Contudo, o IMAC não logrou êxito, pois após a sua criação, surgiram nos locais de trabalho, comissões paritarias que solucionavam de forma mais eficiente os conflitos, até porque eram órgãos mais próximos da realidade onde se delimitava a lide.

Em Portugal, existe a lei das Relações de Coletivas de Trabalho, que tutela a solução de conflito individual e coletivo. Esta lei prevê que a norma coletiva deve sempre que acordada entre as partes (trabalhador e patrão), estipularem como será a solução em caso que envolva a aplicação da norma acordada, ou seja, o Acordo Coletivo deve prevê onde será solucionado o conflito advindo do próprio acordo. Não havendo previsão, o caso é remetido para o Ministério da Tutela.

Na Itália existe o Estatuto do Trabalhador lei 300/70, que serviu de base para a organização espanhola. O estatuto italiano prevê várias formas de solução de conflitos, dentre as quais, a Comissão no local de trabalho, o Colégio de Conciliação e Julgamento. Os trabalhadores indicam um representante e os empregadores indicam outro, sendo que os dois representantes de comum acordo escolhem uma terceira figura e constituem o Colégio.

Vale salientar que as estatísticas italianas informam que as comissões são a forma mais utilizada para a solução de conflitos na Itália. O sistema italiano possui garantias reais contra a despensa arbitrária, sendo que a demissão somente se efetiva se houver apuração dos fatos através de sindicância, ou seja, a convenção 158 da OIT é aplicada na plenitude.

Assim, o Direito Comparado assevera inúmeros exemplos no que tange a solução de conflitos, mas é importante considerar que as realidades, tanto no aspecto sócio-cultural, como no aspecto de politização dos trabalhadores europeus, é, sem dúvida nenhuma, muito diferenciada, em termos de qualidade, do que apresenta a realidade do trabalhador brasileiro.

Desta forma, certamente devemos aplicar os ensinamentos advindos do Direito Comparado, mas é imprescindível, considerar as variáveis presentes no sistema nacional, dentre elas, a desarticulação do movimento sindical, baixíssimo nível cultural do trabalhador e o crescente descrédito das instituições estatais.
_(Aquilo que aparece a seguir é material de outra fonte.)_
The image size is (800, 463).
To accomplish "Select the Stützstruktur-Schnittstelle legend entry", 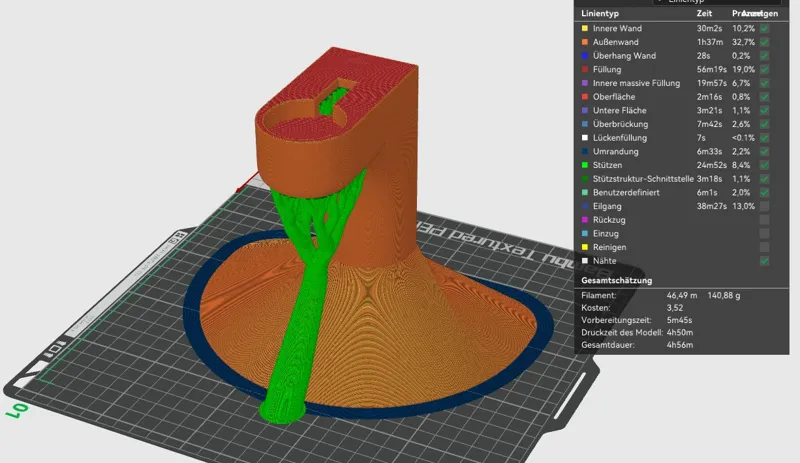I will coord(643,179).
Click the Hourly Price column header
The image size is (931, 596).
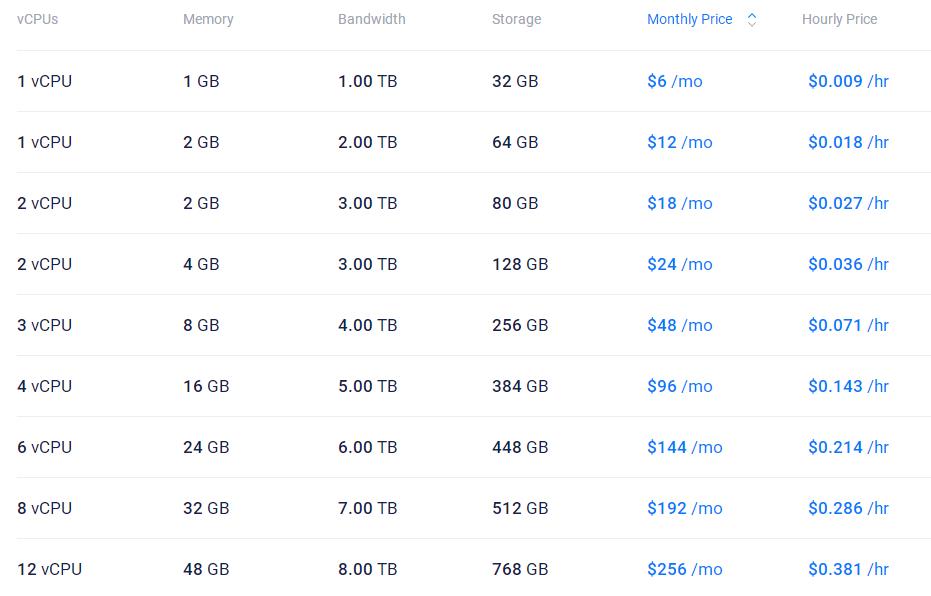pos(839,19)
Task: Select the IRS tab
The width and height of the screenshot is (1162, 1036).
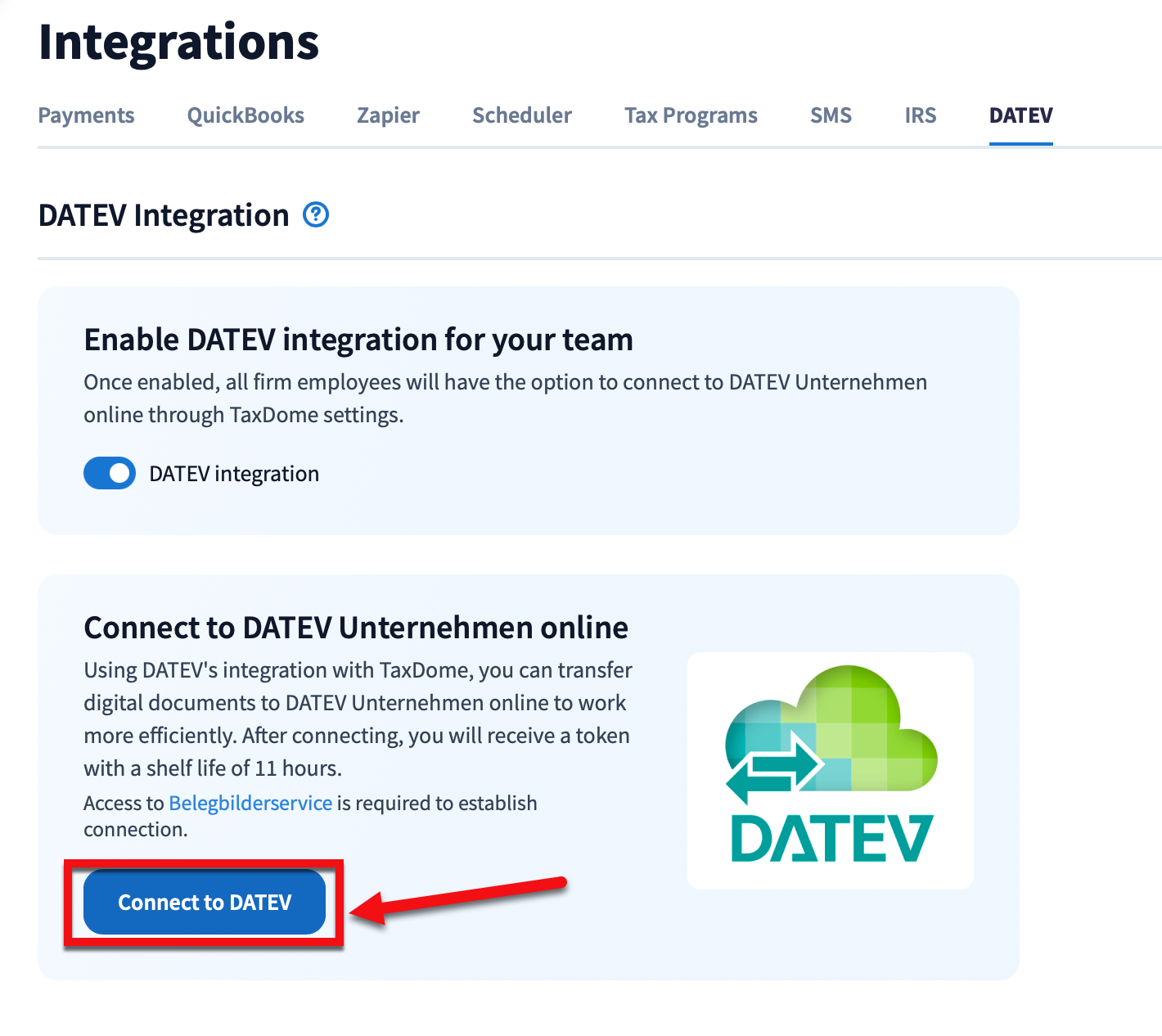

A realidade nacional apresenta três grandes eixos no que concerne a solução de conflitos trabalhistas, sendo o primeiro em relação a forma de solucionar, o segundo em relação a organização do trabalhador e o último atinente ao papel do advogado.

No que tange a forma de solucionar, preliminarmente, devemos avaliar o atual estágio da Justiça do Trabalho, que em parte pela atuação de seus operadores, e, sobretudo, pela influência da política desmanteladora implementada pelos agentes neo-liberais, efetivaram no judiciário trabalhista a total precarização dos direitos laborais.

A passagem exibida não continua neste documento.